#### EXERCISE AIM
Pictures must not appear in the copy. Set down exactly the line with "You are a computer-use agent." and each line after it through the end of the data below.

#### ENTRIES PROVIDED
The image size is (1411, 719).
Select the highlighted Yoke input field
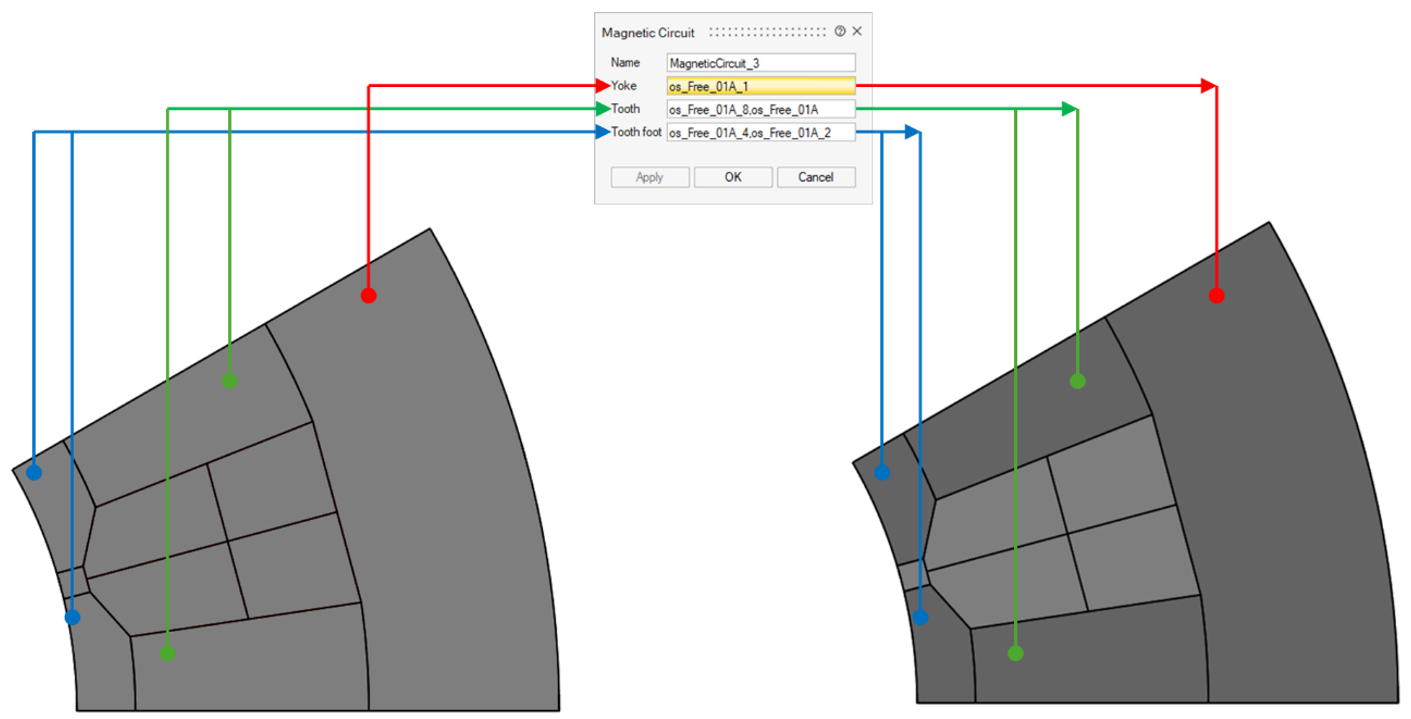pyautogui.click(x=760, y=86)
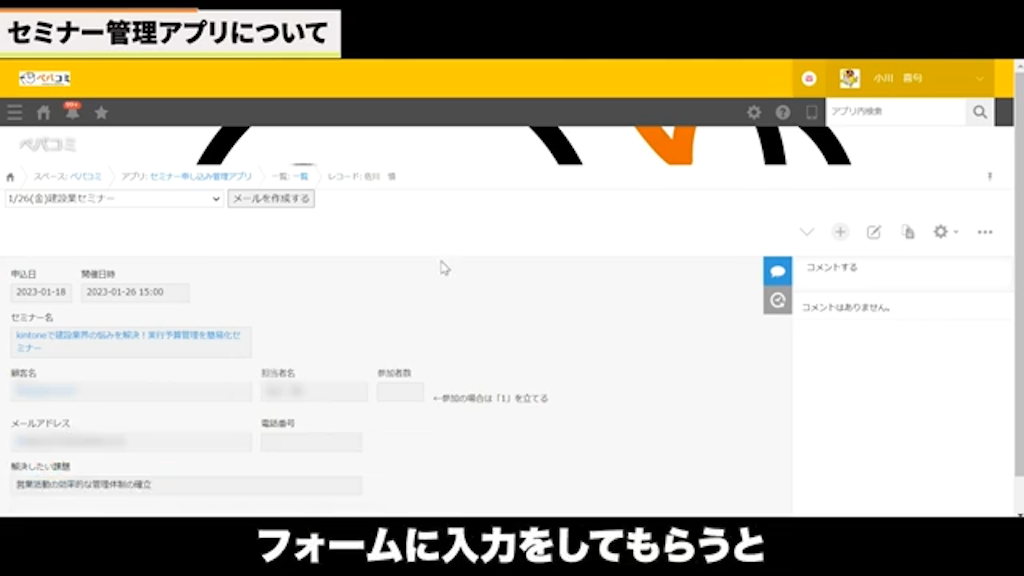Image resolution: width=1024 pixels, height=576 pixels.
Task: Click the home icon in the toolbar
Action: click(x=42, y=112)
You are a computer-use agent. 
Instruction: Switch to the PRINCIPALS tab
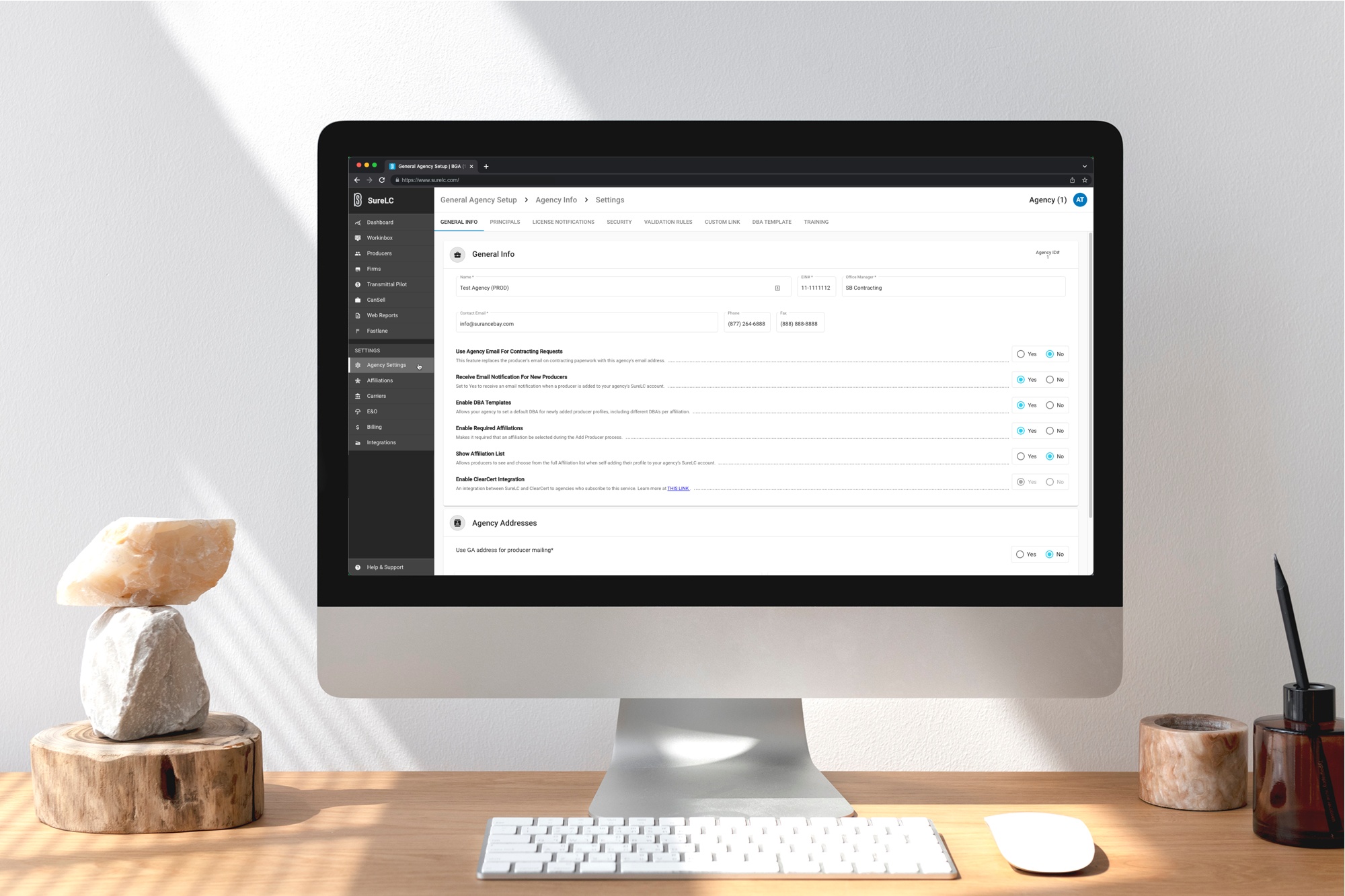[x=504, y=222]
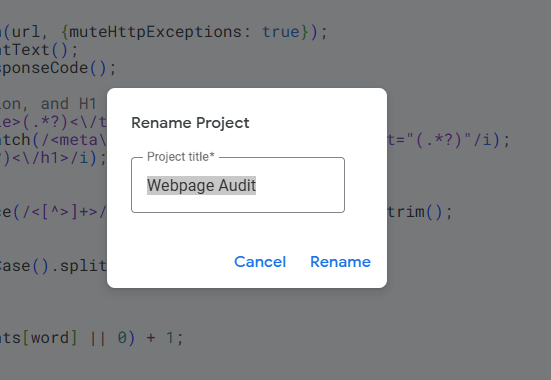551x380 pixels.
Task: Click the muteHttpExceptions option in the code
Action: (155, 32)
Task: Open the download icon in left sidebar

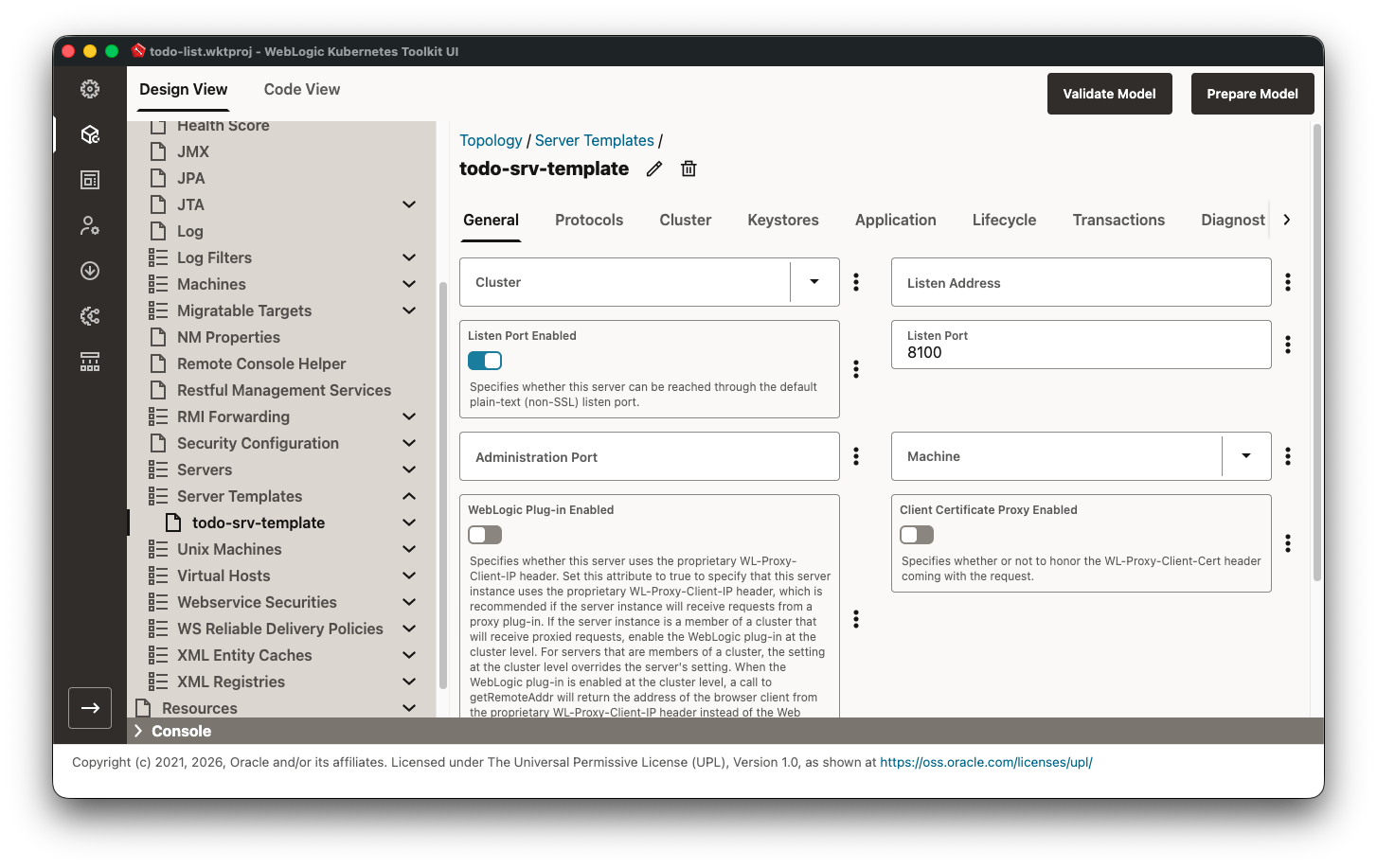Action: pyautogui.click(x=90, y=271)
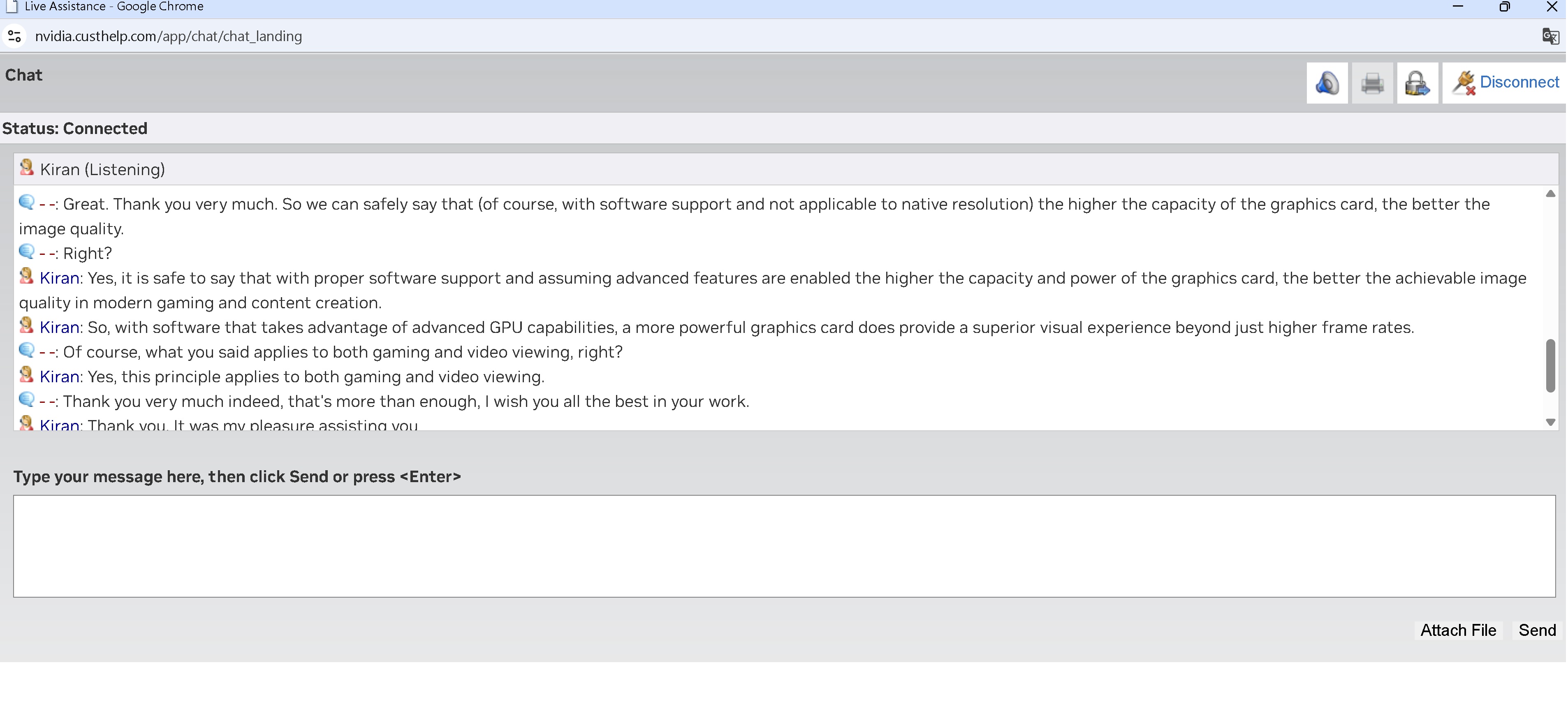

#### REPLY TO THE TASK
You are a computer-use agent. 
Instruction: Switch to the PRINCIPALS tab
[x=504, y=222]
551x380 pixels.
Task: Click the muteHttpExceptions option in the code
Action: (155, 32)
Task: Open the download icon in left sidebar

Action: pyautogui.click(x=90, y=271)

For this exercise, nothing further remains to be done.